An insider’s peek into the Palace of Versailles

Remember how I told you about C who took me around the Louvre and told me wonderful stories behind some of the sculptures there? You can read about that here and here. Well, she is trained in the art of Museology  from the prestigious École du Louvre and wanted to faire (= do) an experiment on me with the majestic Palace of Versailles. Now, who in their right mind would say no to such an experiment!

The experiment

We met up at 9h30 at the La Défense metro station and from there took the SNCF to Versailles Rive gauche. It was a pleasant day to be outdoors. We were hoping for a day just like this for our walk in the Palace gardens.

There is a lovely café on the property, but we were on a mission to waste no time and just immerse ourselves in the chateau and its garden. So we skipped going to the café and planned to pick up something on the way to the château. C knew a fantastic little bakery from where we packed us some baguette sandwiches and dessert.

Château de Versailles

Gates of Gold

Don’t know about you, but I was shocked to learn that the wrought iron gates of the Palace of Versailles are painted with a coat of REAL GOLD. About 100,000 gold leaves were used. No kidding. Thus, the scratches you see on the surface of the rods (pictured below). I was told, often people ‘scratch’ out some gold from gates! How ridiculously cheap is that!! Next time you visit this place and spot someone stealing gold, ask them to stop, s’il vous plaît (= please)!


The entrance is magnificent. Large sculptures overlook the gates and gaze upon those who enter the palace of luxury. The gold reminds me of a shade of sunrise at dawn. So appropriate considering Versailles was the seat of power, of Louis XIV also known as the Sun King  or le roi-soleil.

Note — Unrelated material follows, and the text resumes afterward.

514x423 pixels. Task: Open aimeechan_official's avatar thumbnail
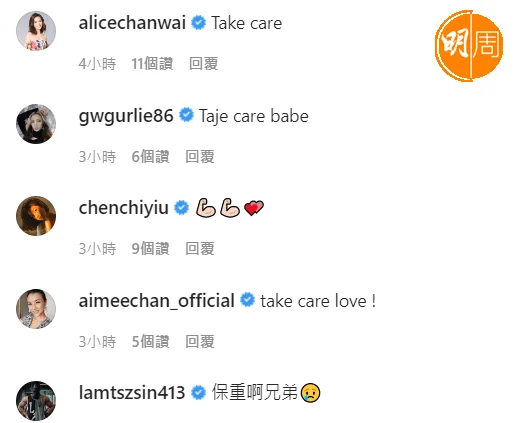36,308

King Louis XIV – a copycat?

C told me an interesting anecdote about the making of this palace. The château de Versailles is a complete copy of the château Vaux-le-Vicomte. A magnificent abode made by and belonging to Nicolas Fouquet – the king’s finance minister. As soon as King Louis XIV came to power, he first fired Fouquet, on grounds of misappropriation of public funds, confiscated his newly built chateau and hired those who constructed Fouquet’s chateau.


Louis le Vau, André le Nôtre and Charles le Brun were instructed to bring to life an even better and even mightier version of what they made for Fouquet. Thus, we have today the Château de Versailles and its gardens.


In 2013, artists and brothers, Roman and Erwan Bouroullec in association with Swarovski designed the chandelier that adorns the grand staircase in the palace. Made with crystals in a very contemporary style, the functional installation bridges the past with the present.



Apotheosis of Hercules: 

On the first floor of the palace, situated in the Hercules room, is the painting on the ceiling of Apotheosis of Hercules.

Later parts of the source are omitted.